OTUs were picked with the UCLUST method with the optimal option indicated. Similar sequences were clustered at the default level of 0.97 [123]. Taxonomy was assigned to representative sequences using the RDP Classifier 2.2 method at the 0.9 confidence level [124]. Taxonomies were based on the Greengenes database (ftp://greengenes.microbio.me/greengenes_release/gg_12_10/, downloaded February 1, 2013) [125],[126].

Originally, the PyNast method was used to align the representative sequences to a pre-aligned database; however, this method resulted in poor overall alignment. Alternatively, representative sequences were aligned to a Stockholm format reference of pre-aligned sequences and secondary structures using Infernal [127]. The aligned sequences were filtered to remove common gap positions, with the gap filter threshold set to 0.8 and the entropy threshold set to 0.10. An approximately-maximum-likelihood phylogenetic tree was created using FastTree 2.1.3 [128]. An OTU table in Biom format was created and then split at the highest taxonomic ranking to remove unclassified OTUs (likely remnant chimeric sequences).
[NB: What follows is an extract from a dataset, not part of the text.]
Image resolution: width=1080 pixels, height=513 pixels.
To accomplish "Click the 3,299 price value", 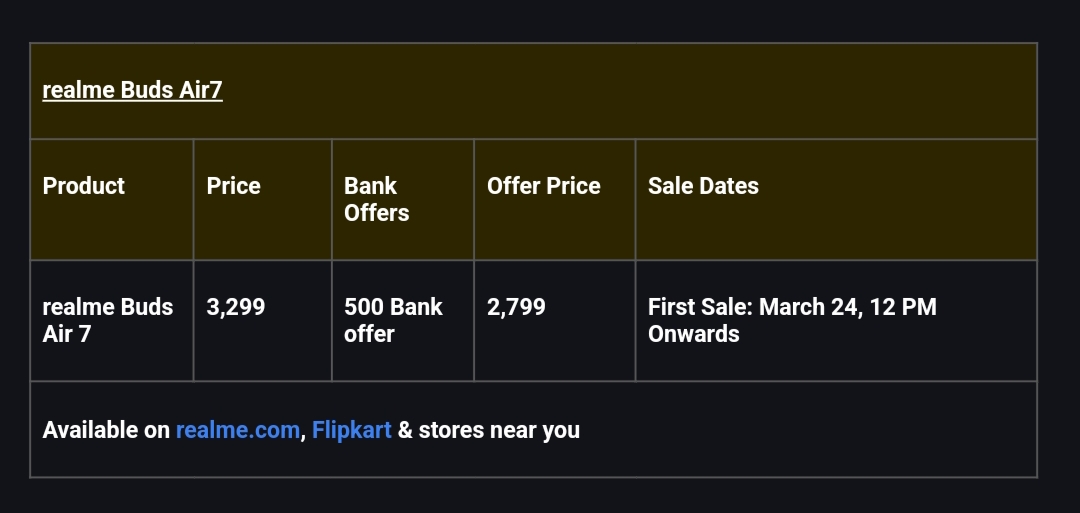I will [x=236, y=307].
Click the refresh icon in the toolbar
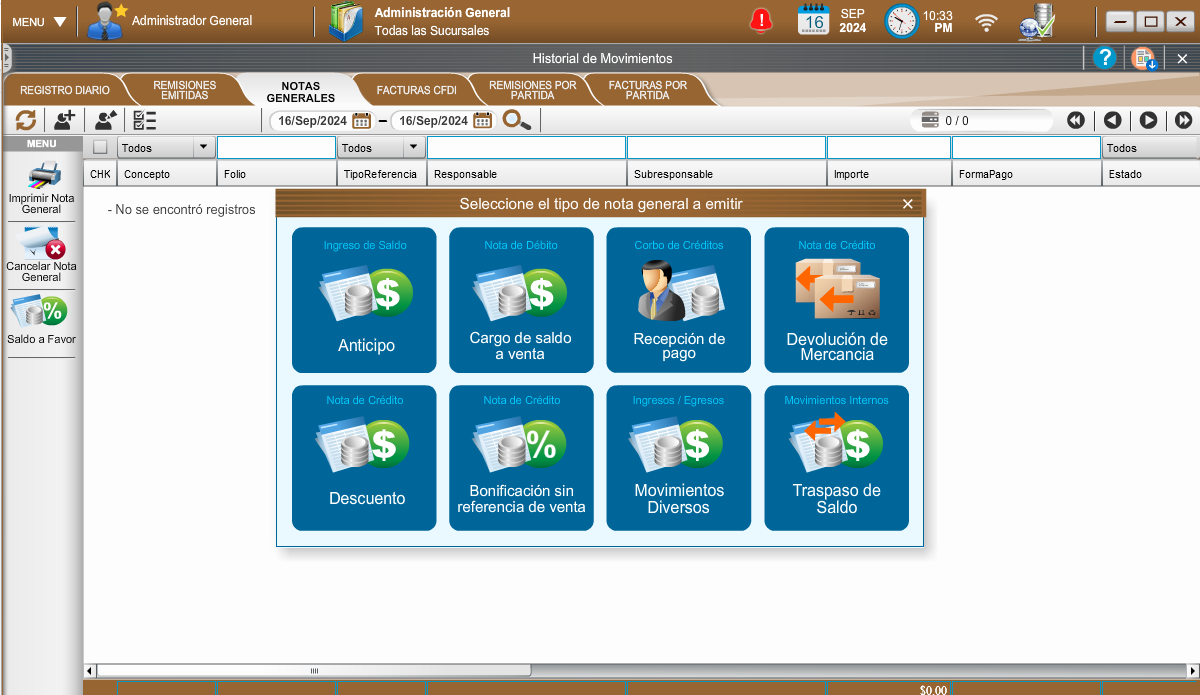 tap(26, 121)
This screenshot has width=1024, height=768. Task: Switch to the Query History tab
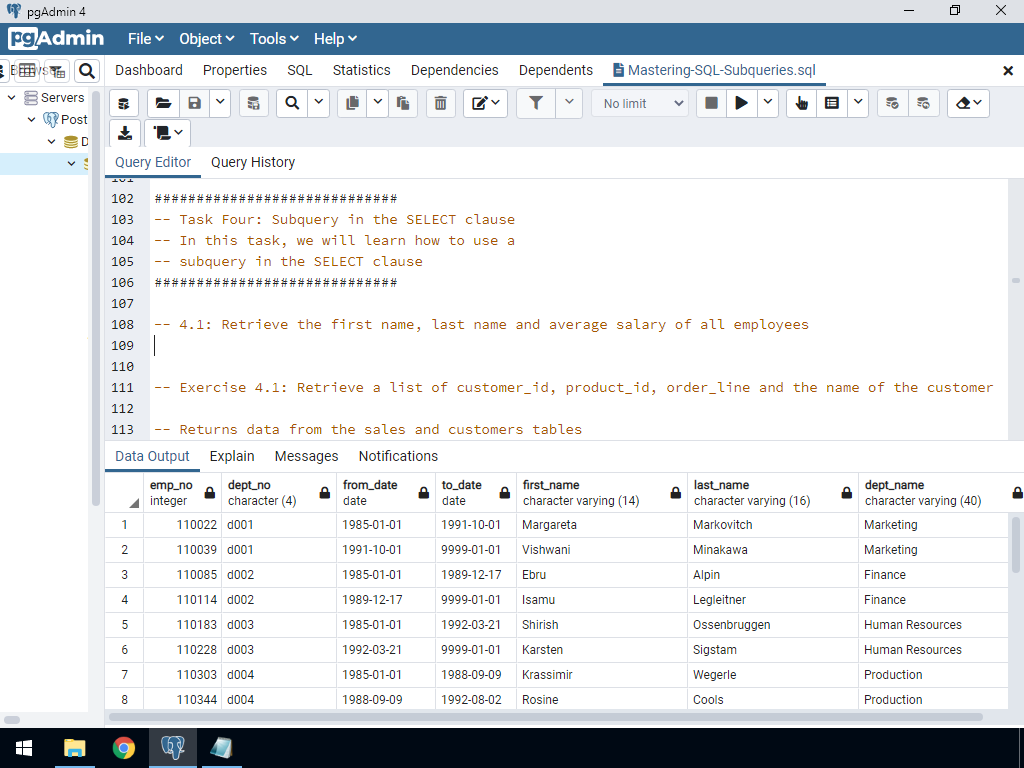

Singletons were removed from the Biom table. Alpha diversity results were generated using a rarefaction depth of 5,000. In order to identify possible outliers (i.e., samples that contain unusual or unexpected OTUs), the microbiome data were visualized using a correspondence analysis biplot [129]. One pupal sample (P1) and one female sample (F4) were found to be associated with distinct OTUs that did not cluster with the remaining samples. Sample P1 had a relatively elevated species richness compared to the other samples, likely originating from environmental contamination (data not shown). Sample F4 contained bacteria typical of human contamination. Subsequently these two samples were removed from further analysis.

Data exploration, visualization and analyses were performed in R (v3.0.1) [130] on RStudio (v0.97.336) (http://www.rstudio.com, downloaded August 5, 2013), mainly using the Phyloseq R-package (v1.5.19) [131]. Data were rarefied to an equal sampling depth of 1,962 prior to community analysis. Initial correspondence analysis and biplots were generated using the Ade4 R-package (v1.5-2) [132]. Principle component analysis was completed using unweighted and weighted UniFrac distances [133],[134].

In order to obtain longer 16S rRNA fragments for phylogenetic analysis from the Spiroplasma strain infecting Eurytoma, general 16S rRNA amplicons were generated using the primers 63F (5-CAGGCCTAACACATGCAAGTC-3) [135] and 907R (5-CCGTCAATTCCTTTRAGTTT-3) [136]. Amplicons were then cloned using the Strataclone kit with Solopack Competent cells (Stratagene). Transformation was validated with PCR using M13F (5- CACGACGTTGTAAAACGAC-3) and M13R (5-GGATAACAATTTCACACAGG-3). Eight clones were sent for sequencing and one representative Spiroplasma 16S rRNA sequence was used for further analysis. Attempts to clone longer Ralstonia 16S rRNA fragments were not successful.

Ralstonia sequence from the most abundant OTU in the pyrosequencing data was used to generate a 16S rRNA phylogeny, along with representative Ralstonia species and outgroup sequences, obtained from GenBank. Maximum likelihood analysis was performed as above, except using the Tamura-Nei model with invariant sites and gamma rate distribution among sites.

Authors contributions

AP designed experiments, collected and analyzed data, and wrote the paper; PvA conceived the project, designed experiments and commented on the manuscript; SP conceived the project, designed experiments and wrote the paper. All authors read and approved the final manuscript.